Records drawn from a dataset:
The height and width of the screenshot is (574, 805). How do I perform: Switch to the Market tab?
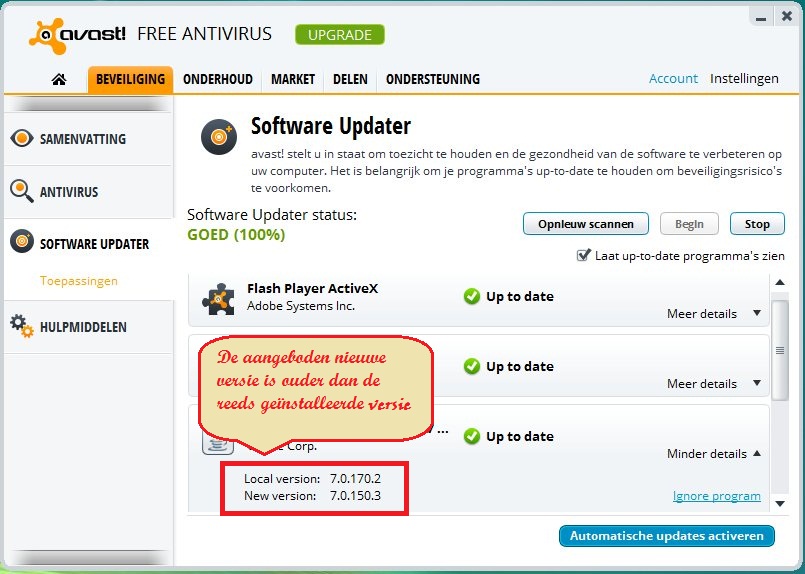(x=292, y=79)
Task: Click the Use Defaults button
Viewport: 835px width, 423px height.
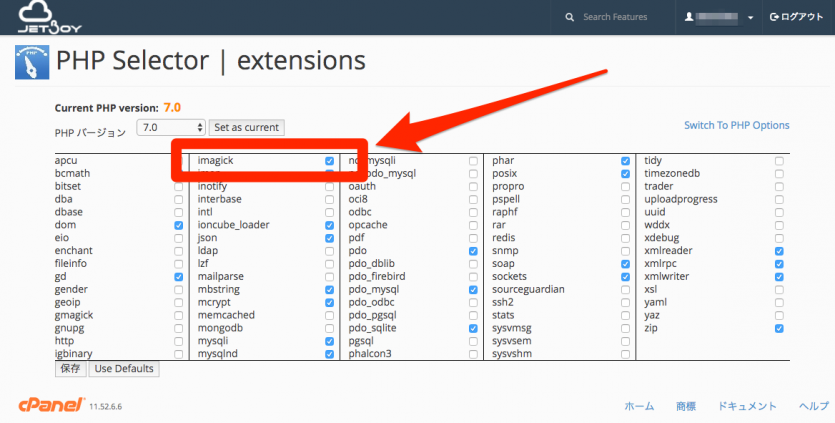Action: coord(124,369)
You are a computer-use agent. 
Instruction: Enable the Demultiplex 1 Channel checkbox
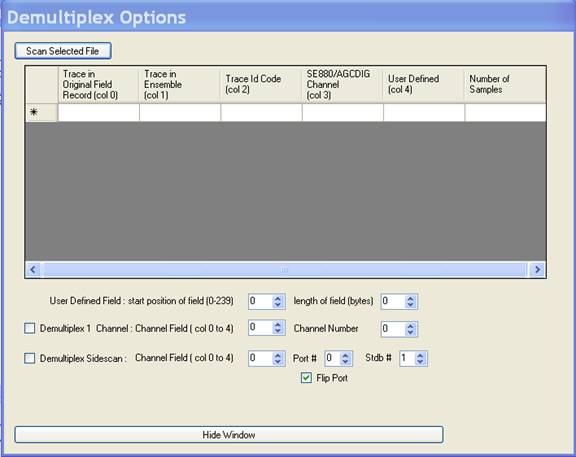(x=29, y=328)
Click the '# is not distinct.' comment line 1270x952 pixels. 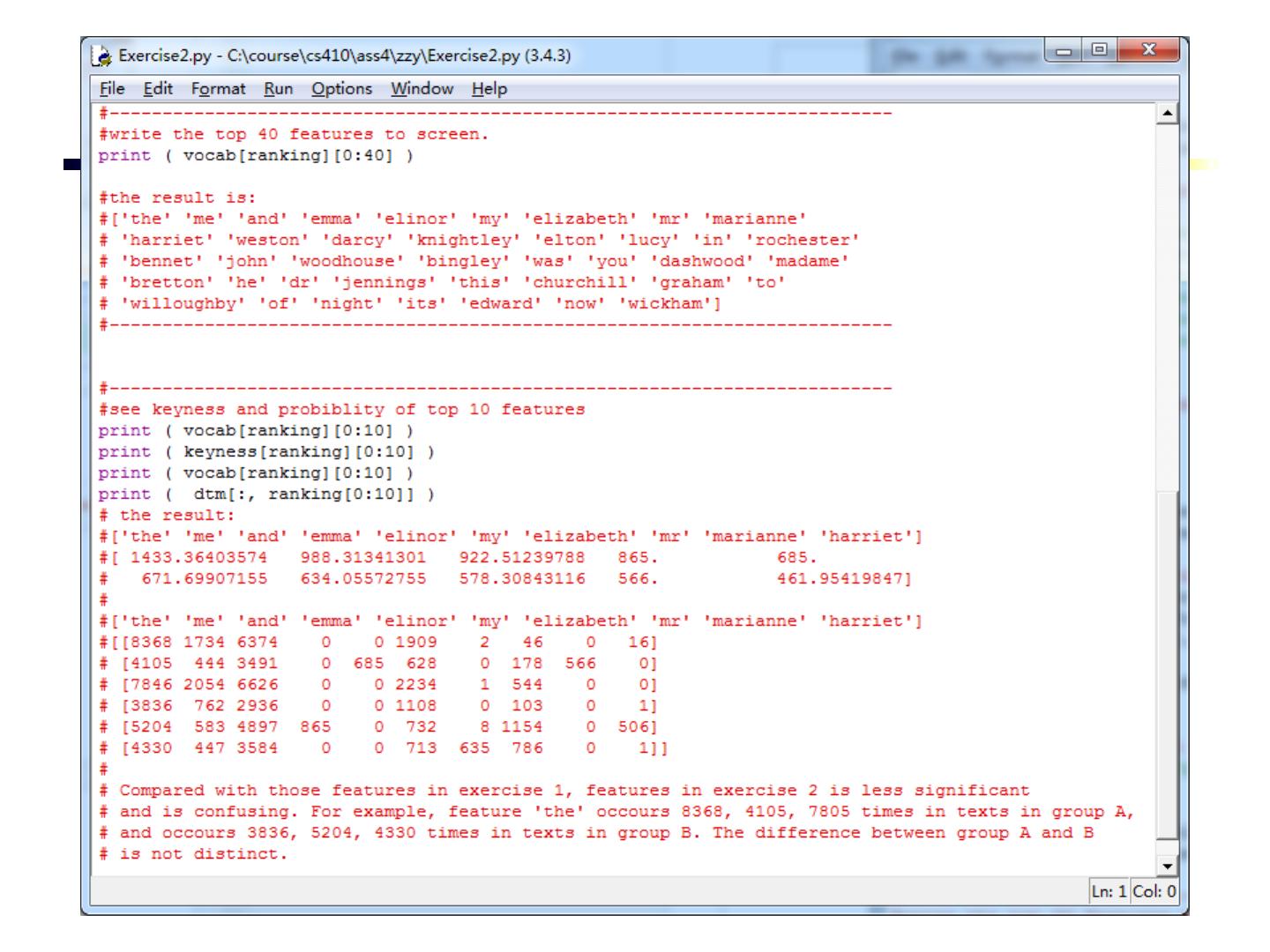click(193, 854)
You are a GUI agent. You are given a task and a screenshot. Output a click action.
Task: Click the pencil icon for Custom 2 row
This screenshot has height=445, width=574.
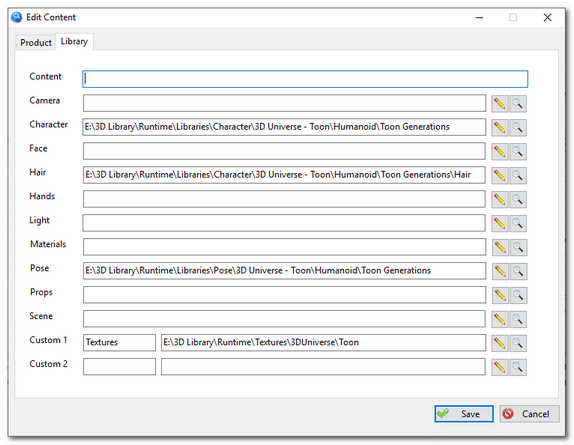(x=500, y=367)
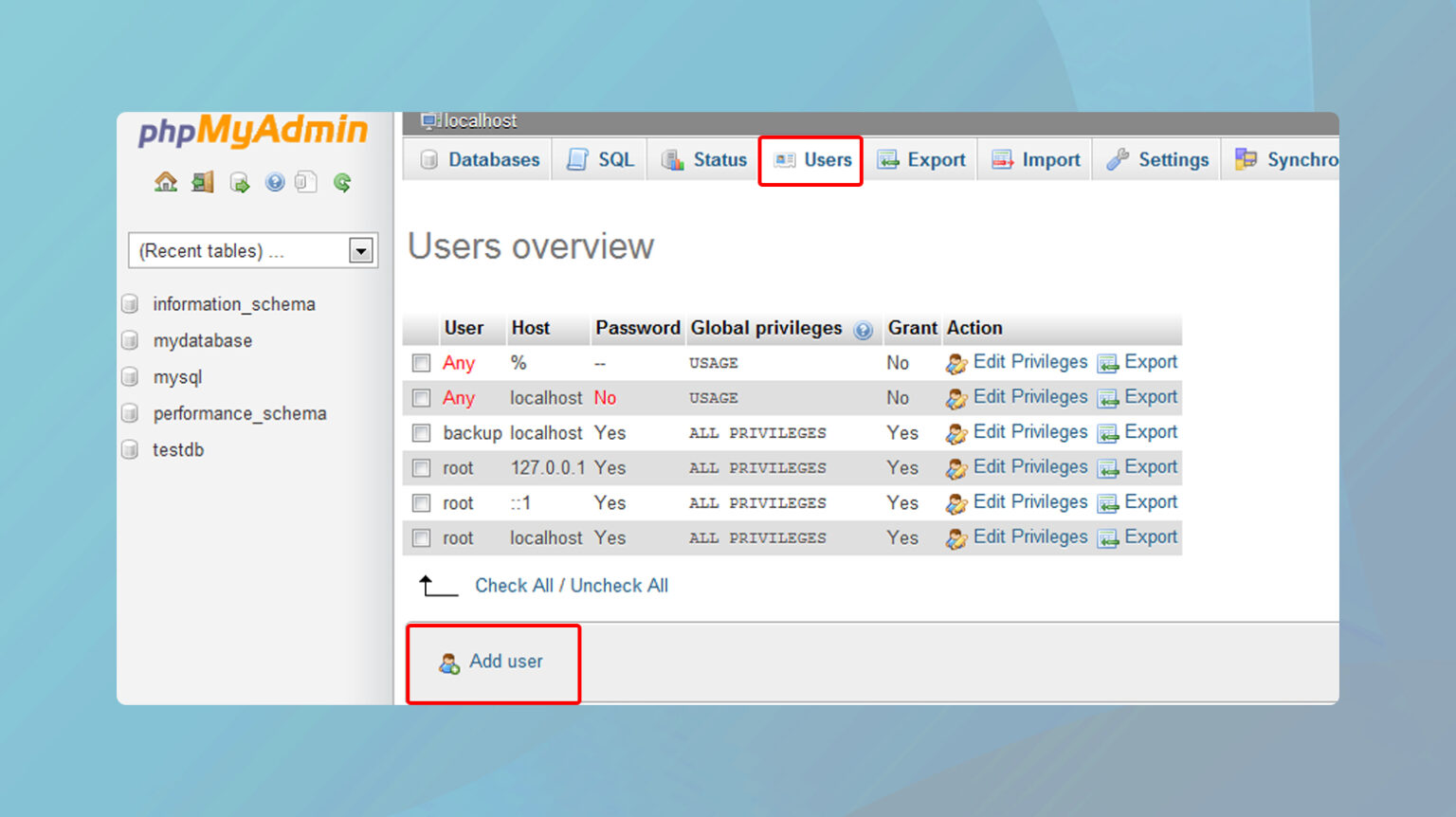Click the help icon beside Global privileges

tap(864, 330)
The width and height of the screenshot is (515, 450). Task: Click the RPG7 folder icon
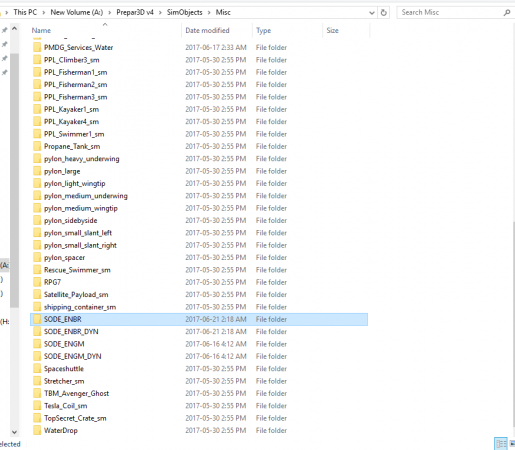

**Work to complete:**
If a line in the data above contains "agent", return that line.

**Response below:**
You are a computer-use agent. 
You are a GUI agent. You are given a task and a screenshot. Output a click action.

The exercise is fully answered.